Admiralty, mid-protest. Henry Williams/The Wall Street Journal

A map showing small businesses in Mong Kok.Support Small Shops Facebook group

But the city could overcome those issues by saying it is reopening the streets in response to public pressure and to fulfill its obligation to maintain order.

For the students, the tear-gas episode has gained them sympathy, but few people believe they will reach their goal of getting Mr. Leung fired or getting Beijing to go back on its decision to allow only preapproved candidates to run for the chief-executive position. “Asking C.Y. Leung to step down or Beijing to withdraw its decision is impossible,” Mr. Tse said.

Students are also worried about the perception that they are lounging around, while the rest of the city is working. In Mong Kok, one of the three protest sites, people have brought beds to the street, and last night a group had a ping-pong table, a mah-jongg table and a setup for making a hot-pot dinner. Students asked the group to stop. “We don’t want citizens already annoyed by the protests to use it as an excuse to suppress us further,” said Serena Lee.

At a newsstand just a few steps away, business had dropped 30%, but the owner was sympathetic to the students. “I am old and don’t bother about these things. I simply want to have a stable and decent life after retirement. But what about the kids? Do they have a future?” said Ms. Ng, who declined to give her first name. She added, “If they don’t voice now, when?”

In Mong Kok and another protest site in Causeway Bay, protesters have maps of local businesses they are trying to patronize. Business owners say sales are down as much as 40%. The group also maintains a shared document listing the names of businesses that have supported the protesters.

The posh Mandarin Oriental hotel in Central, where rooms start at $600 a night, is completely surrounded by blocked roads, forcing guests to be dropped off at the chain’s other nearby hotel. While the staff will carry their luggage, guests must walk about 400 yards to get to their hotel. “It’s an inconvenience but we have no choice,” said Eric Huygen, a guest from Amsterdam who stayed for three days with his wife.

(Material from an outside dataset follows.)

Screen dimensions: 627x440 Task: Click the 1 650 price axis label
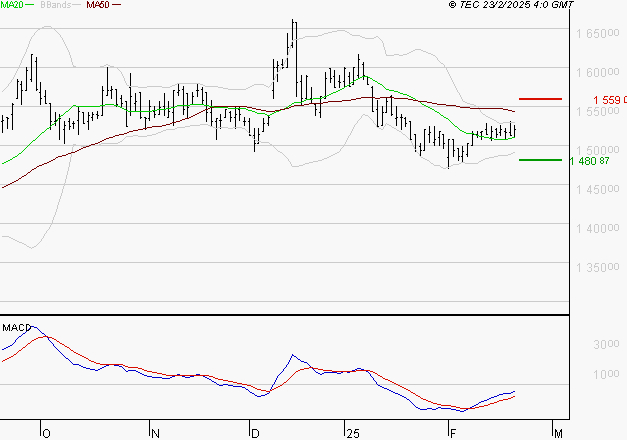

The city’s taxi drivers, who stopped traffic earlier this week to protest lost business, say they will also remove barriers themselves though they won’t say when. “On the first few days, we didn’t mind that much. Sacrifice, right?” said To Sun-tong, director of the Motor Transport Workers General Union Taxi Driver Branch. “I hope they can retreat now as they have already made some progress,” he said.

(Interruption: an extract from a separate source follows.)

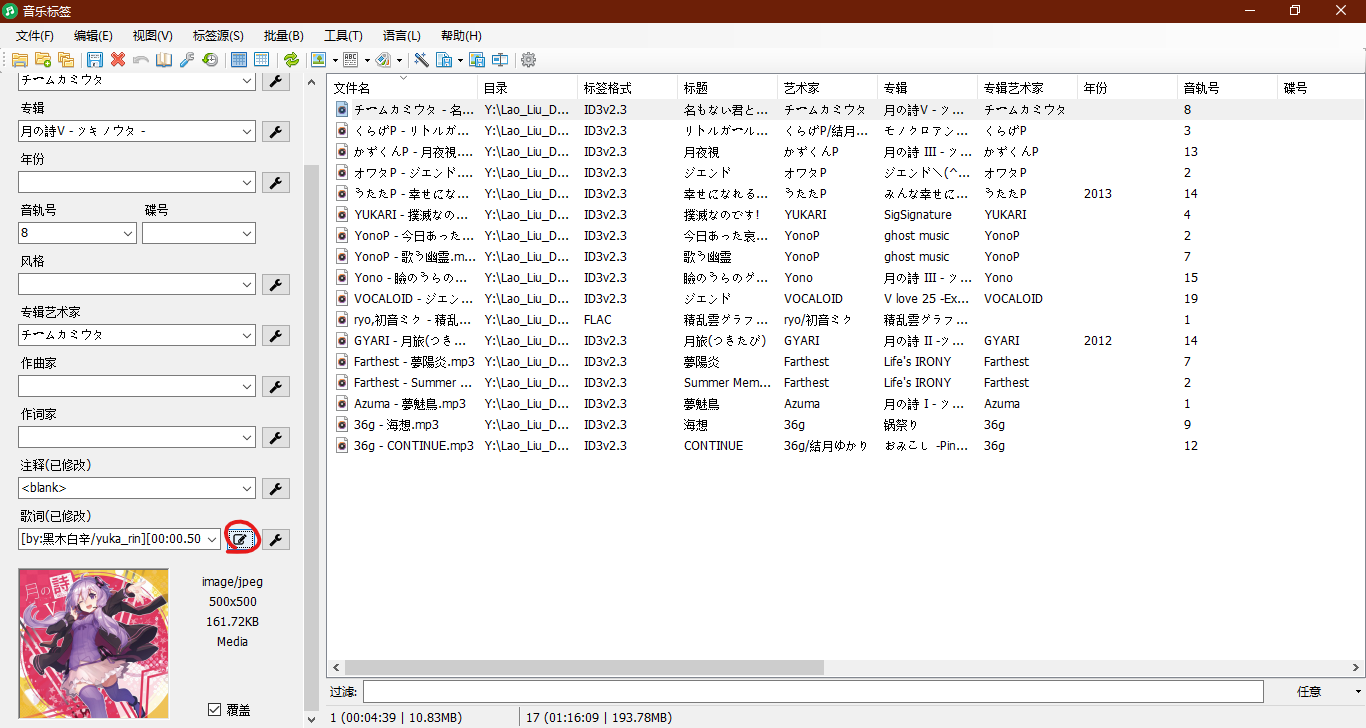
Task: Open the 标签源(S) menu
Action: click(218, 36)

There could be room for compromise. The students have debated reopening Queensway, a major road into Central and both the truck and taxi drivers say that would make their lives easier. “Once the major artery is clear,” Mr. To said. “Other smaller streets would follow.” On Friday, students allowed some stranded trams to temporarily run along Queensway so additional service could be restored.

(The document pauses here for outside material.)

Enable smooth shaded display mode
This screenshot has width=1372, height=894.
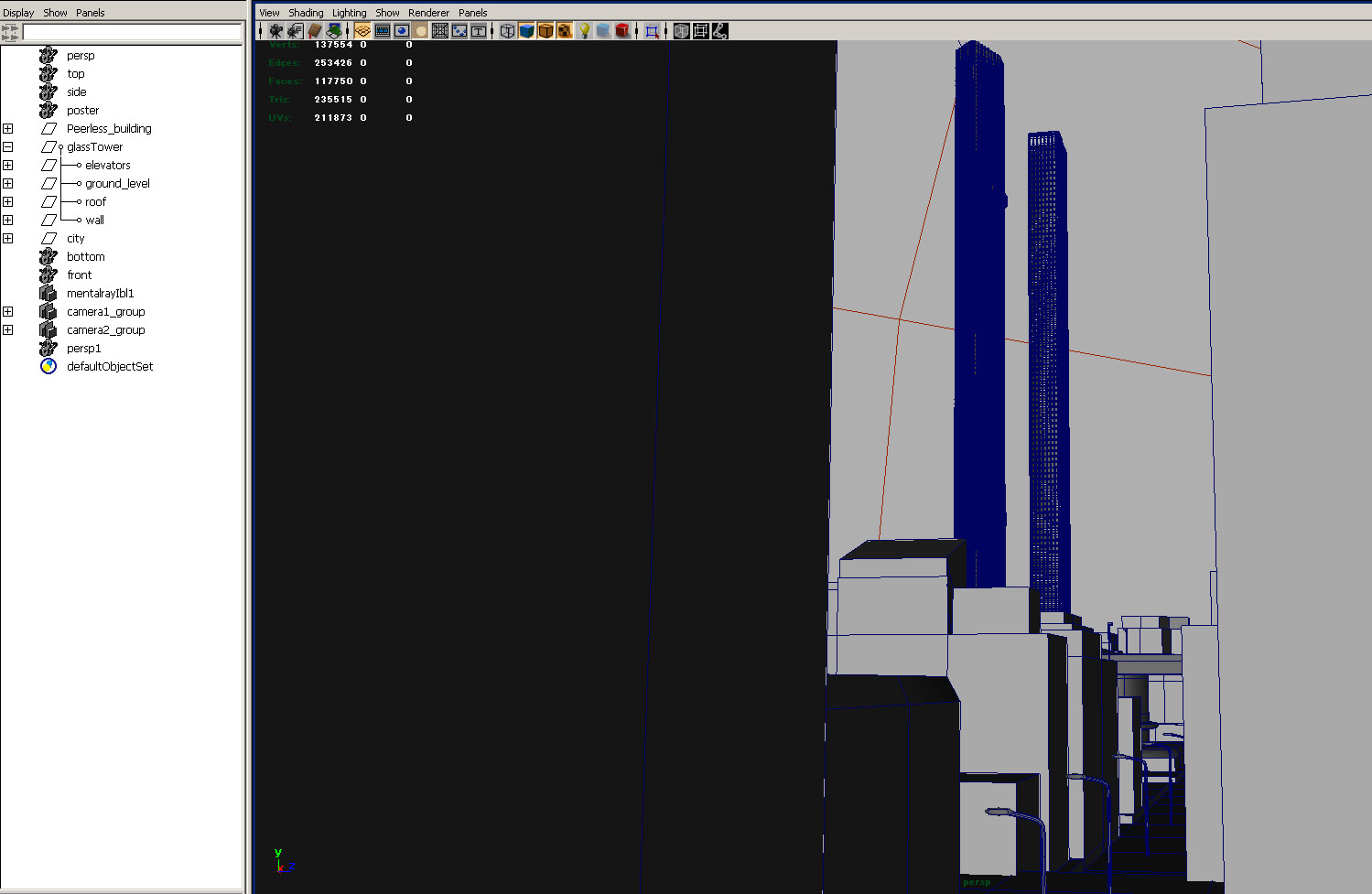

A man walks in a tunnel in an area blocked by pro-democracy protesters around Hong Kong’s government headquarters on Friday. Reuters

While some people are griping, the protests have been tame by global standards, with few injuries and almost no property damage. Commuters have lost some bus routes and the city’s double-decker tram isn’t running the length of the island, but for most Hong Kong residents, the protests have been barely visible.

For the transportation companies the impact has been mixed. Tram usage is down 50% and at bus companies operating on the main Hong Kong island, which have suffered from canceled and changed routes, passenger volume is down 25% to 40%. But at the MTR, the underground rail system that has become the best way to get around in some parts of town, traffic is up, though exact figures haven’t been compiled. The company has added 400 additional staff to the usual 2,800 front-line operations staff.

Some cities adapt to protest occupations. In Bangkok, antigovernment demonstrators locked down large swaths of the central city for months in early 2014, blocking roads and even setting up concert stages. But while many locals were enraged and business dropped off considerably in some areas, in many ways the protests became part of the landscape of the city, with most business carrying on as usual.

—Chester Yung and Prudence Ho contributed to this article.